## [Data to examine]
######

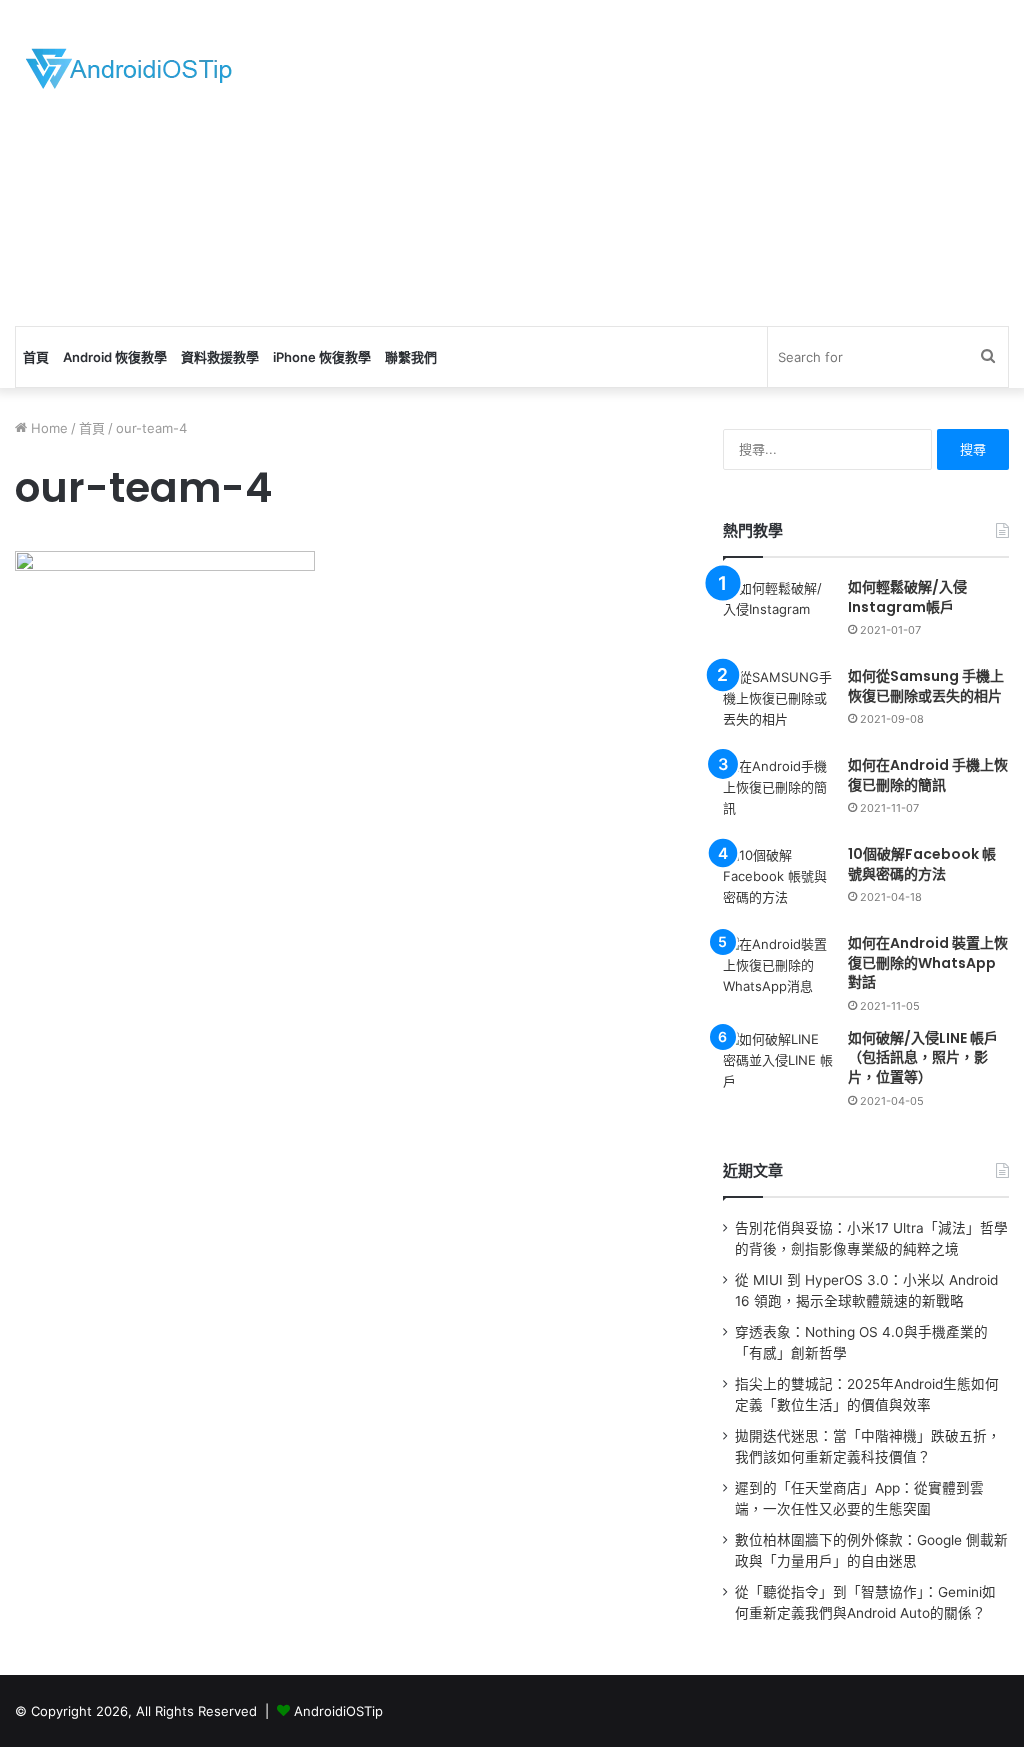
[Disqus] (346, 1181)
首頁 (36, 357)
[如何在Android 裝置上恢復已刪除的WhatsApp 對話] (778, 971)
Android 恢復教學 (115, 357)
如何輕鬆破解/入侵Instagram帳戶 (907, 597)
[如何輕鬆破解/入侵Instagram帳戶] (778, 615)
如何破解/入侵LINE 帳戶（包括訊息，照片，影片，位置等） (923, 1057)
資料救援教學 (220, 357)
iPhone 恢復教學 (322, 357)
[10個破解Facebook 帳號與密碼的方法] (778, 882)
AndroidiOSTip (338, 1711)
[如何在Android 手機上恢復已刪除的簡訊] (778, 793)
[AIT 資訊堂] (129, 68)
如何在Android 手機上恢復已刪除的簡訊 (928, 775)
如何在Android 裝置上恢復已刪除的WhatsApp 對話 (928, 962)
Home (47, 428)
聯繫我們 (411, 357)
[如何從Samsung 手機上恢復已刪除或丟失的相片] (778, 704)
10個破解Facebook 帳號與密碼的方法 (922, 864)
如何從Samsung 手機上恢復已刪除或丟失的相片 (926, 686)
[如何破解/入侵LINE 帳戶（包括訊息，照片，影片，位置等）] (778, 1066)
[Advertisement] (689, 160)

######

## [Aim of the task]
Only a number is wanted. How many lines of the entries above carry "如何輕鬆破解"?

## [Result]
2